> Your objective
Once the line holding "You are a computer-use agent. Viewport: 610px" is found in the listing below, write it out and each later line exactly, up to and including the one holding "You are a computer-use agent. 518x421 pixels.".

> Material provided
- - - - - - -
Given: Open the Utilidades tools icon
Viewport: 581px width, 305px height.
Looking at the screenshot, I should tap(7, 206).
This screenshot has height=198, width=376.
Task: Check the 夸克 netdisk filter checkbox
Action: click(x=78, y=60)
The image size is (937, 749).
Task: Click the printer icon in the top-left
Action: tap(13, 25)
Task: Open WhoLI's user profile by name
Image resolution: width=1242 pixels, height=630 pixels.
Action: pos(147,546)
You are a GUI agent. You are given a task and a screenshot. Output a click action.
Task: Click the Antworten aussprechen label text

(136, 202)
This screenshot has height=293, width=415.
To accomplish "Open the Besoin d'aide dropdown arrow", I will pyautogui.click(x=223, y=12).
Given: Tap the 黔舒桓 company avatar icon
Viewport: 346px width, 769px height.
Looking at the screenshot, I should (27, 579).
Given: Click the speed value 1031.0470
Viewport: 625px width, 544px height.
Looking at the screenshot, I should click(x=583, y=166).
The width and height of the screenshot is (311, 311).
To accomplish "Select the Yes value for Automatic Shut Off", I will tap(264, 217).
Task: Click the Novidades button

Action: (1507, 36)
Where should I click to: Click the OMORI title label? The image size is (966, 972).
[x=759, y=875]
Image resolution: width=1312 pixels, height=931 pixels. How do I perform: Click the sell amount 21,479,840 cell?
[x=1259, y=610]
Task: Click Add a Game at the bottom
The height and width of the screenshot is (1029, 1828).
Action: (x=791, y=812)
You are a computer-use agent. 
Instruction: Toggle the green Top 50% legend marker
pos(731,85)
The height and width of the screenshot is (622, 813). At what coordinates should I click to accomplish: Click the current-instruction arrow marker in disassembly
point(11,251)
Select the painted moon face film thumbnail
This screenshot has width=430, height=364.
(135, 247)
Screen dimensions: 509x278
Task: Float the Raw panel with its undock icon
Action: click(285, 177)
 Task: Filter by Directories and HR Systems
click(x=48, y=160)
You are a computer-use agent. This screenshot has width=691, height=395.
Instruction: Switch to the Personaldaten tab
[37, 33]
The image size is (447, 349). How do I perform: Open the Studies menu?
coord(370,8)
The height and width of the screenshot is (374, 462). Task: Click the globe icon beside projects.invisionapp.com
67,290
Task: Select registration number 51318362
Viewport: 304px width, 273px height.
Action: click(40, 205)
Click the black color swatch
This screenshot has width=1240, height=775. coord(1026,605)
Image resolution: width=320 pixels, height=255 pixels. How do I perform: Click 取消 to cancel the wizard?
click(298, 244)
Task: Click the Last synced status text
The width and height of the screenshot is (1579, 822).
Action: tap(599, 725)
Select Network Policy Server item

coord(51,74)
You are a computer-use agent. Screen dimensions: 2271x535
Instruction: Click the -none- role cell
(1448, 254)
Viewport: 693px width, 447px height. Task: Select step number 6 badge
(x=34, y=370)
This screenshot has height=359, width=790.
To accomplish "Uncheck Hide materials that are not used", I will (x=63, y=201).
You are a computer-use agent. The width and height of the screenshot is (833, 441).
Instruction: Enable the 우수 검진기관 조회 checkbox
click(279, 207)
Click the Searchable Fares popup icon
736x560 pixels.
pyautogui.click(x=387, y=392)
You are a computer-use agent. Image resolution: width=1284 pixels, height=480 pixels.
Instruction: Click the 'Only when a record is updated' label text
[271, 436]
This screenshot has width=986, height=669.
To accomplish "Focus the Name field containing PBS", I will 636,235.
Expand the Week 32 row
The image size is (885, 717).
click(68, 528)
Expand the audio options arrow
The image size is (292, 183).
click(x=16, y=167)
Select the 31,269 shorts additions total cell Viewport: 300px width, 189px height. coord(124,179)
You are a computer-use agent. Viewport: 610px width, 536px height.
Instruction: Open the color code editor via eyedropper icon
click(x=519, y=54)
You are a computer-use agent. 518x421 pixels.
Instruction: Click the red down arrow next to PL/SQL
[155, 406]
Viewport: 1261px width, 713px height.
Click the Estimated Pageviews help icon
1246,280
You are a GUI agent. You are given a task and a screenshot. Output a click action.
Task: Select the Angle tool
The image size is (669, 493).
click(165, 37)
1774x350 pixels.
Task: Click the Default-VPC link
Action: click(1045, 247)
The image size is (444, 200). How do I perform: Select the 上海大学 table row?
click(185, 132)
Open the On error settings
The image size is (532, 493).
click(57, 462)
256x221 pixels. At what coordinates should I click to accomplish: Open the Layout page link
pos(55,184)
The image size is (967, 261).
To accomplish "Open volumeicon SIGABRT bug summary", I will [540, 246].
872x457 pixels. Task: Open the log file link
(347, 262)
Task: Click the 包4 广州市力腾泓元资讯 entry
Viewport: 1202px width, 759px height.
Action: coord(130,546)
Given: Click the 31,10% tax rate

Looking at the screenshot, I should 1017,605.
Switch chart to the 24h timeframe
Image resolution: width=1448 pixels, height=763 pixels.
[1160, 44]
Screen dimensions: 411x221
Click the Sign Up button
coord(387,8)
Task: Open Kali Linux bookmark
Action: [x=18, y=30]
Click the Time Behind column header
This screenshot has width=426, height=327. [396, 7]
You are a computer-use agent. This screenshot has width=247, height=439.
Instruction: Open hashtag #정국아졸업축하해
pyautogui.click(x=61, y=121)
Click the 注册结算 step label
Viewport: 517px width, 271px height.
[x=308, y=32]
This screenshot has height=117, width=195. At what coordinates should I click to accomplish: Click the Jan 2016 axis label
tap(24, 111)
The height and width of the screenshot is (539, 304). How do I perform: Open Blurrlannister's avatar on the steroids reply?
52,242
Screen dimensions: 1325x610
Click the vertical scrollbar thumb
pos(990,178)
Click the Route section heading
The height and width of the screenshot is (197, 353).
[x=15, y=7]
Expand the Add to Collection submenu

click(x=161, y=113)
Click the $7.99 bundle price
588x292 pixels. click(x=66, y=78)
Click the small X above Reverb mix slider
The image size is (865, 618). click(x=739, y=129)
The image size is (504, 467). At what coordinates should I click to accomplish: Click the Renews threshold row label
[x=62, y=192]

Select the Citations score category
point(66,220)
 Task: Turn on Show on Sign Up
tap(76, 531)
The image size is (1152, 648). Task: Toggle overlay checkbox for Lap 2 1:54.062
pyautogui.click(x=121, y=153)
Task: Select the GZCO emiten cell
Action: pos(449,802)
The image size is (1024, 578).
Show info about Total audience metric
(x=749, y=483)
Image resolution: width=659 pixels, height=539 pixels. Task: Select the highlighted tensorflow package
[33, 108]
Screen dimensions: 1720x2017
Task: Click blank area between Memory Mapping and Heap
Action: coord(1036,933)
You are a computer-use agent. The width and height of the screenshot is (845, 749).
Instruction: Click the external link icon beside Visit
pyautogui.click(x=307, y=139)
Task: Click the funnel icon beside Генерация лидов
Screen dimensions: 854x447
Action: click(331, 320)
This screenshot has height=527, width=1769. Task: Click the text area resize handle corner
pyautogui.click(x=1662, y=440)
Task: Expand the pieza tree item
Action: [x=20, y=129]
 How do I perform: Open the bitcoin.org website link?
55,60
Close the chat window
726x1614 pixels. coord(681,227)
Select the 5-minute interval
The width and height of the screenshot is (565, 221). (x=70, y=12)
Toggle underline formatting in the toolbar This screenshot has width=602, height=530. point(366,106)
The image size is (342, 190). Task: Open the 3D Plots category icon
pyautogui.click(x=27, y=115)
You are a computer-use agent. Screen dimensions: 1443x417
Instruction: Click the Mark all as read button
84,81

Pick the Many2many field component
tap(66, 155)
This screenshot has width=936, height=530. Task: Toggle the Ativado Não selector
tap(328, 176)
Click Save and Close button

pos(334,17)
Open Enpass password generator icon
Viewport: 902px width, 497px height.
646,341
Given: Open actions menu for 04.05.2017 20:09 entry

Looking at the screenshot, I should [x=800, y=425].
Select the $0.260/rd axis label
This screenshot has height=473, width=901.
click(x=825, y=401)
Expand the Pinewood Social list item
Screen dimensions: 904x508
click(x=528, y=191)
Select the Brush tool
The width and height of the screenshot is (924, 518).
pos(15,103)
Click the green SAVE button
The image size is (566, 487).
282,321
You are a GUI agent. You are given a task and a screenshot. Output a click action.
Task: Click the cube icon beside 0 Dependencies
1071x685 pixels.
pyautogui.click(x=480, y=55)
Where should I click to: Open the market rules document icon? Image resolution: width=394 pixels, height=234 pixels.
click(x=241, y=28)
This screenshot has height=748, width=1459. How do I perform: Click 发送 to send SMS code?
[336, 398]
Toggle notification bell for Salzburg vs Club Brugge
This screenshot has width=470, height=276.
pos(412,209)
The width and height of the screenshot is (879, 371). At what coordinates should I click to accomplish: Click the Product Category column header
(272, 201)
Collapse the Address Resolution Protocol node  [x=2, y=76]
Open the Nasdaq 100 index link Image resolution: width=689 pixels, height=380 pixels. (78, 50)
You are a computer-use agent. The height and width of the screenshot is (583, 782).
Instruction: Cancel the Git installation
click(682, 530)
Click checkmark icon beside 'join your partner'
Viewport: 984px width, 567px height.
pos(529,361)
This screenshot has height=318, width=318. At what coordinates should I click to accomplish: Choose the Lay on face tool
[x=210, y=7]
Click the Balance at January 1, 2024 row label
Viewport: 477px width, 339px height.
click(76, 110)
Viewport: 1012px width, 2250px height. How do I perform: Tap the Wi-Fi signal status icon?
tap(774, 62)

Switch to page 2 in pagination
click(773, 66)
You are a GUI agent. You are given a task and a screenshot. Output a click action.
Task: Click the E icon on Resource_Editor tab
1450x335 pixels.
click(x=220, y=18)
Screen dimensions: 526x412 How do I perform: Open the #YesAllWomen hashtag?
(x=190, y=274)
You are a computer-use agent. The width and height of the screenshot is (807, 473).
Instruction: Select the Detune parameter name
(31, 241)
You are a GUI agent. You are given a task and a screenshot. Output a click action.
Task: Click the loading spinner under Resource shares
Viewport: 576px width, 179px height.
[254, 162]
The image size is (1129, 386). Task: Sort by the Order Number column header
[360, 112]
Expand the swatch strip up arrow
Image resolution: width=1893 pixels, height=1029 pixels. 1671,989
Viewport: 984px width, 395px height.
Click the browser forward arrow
- - - - - - -
> Finished exercise
You are a computer-use agent. Viewport: 610px width, 536px height.
Instruction: Open the color code editor via eyedropper icon
click(x=519, y=54)
You are a computer-use agent. 518x421 pixels.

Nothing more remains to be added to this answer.